Cut the confusion, please
Posted November 5th, 2009 by debritz
As I've said on this blog, and on radio, I am open to paying for online news, if what's on offer is appealing to me. However, most of the websites I currently visit have a long way to go before the deliver something I'd pay for. I definitely will not pay to see picture galleries of Jennifer Hawkins or Megan Fox. Apart from the actual content, I hope the people who are presumably creating the paid-for offering for the big publishers have a close look at the navigation systems of their sites. If I'm going to pay for content, I want to be able to find it quickly. Yesterday, I took my virtual protractor and slide rule to couriermail.com.au, which has one of the most confusing menu systems I've ever encountered. If my counting skills are functioning properly, the menu system offers up 13 main categories, with 12 extras underneath.

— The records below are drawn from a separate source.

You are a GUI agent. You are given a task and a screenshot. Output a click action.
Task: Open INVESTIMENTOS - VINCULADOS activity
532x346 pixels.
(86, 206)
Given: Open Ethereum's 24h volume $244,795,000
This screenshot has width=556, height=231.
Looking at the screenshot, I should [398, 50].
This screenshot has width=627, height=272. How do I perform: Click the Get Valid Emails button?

With the dropdowns, there's a total of 79 options for the confused reader to try to work their way through in an attempt to find the content they want. Now that's just crazy. You'd be lucky to get 79 pages of news in the average daily paper, let alone 79 different categories. One of the things that's great about newspapers is that people know how to navigate their way around them: news up the front, features, opinion and business in the middle, and sport at the back. The website should be just as intuitive, and some streamlining is urgently needed.
PS: By way of comparision, the UK Digital Publisher of the Year winner, telegraph.co.uk has 14 main menu items plus changing "hot topics" links.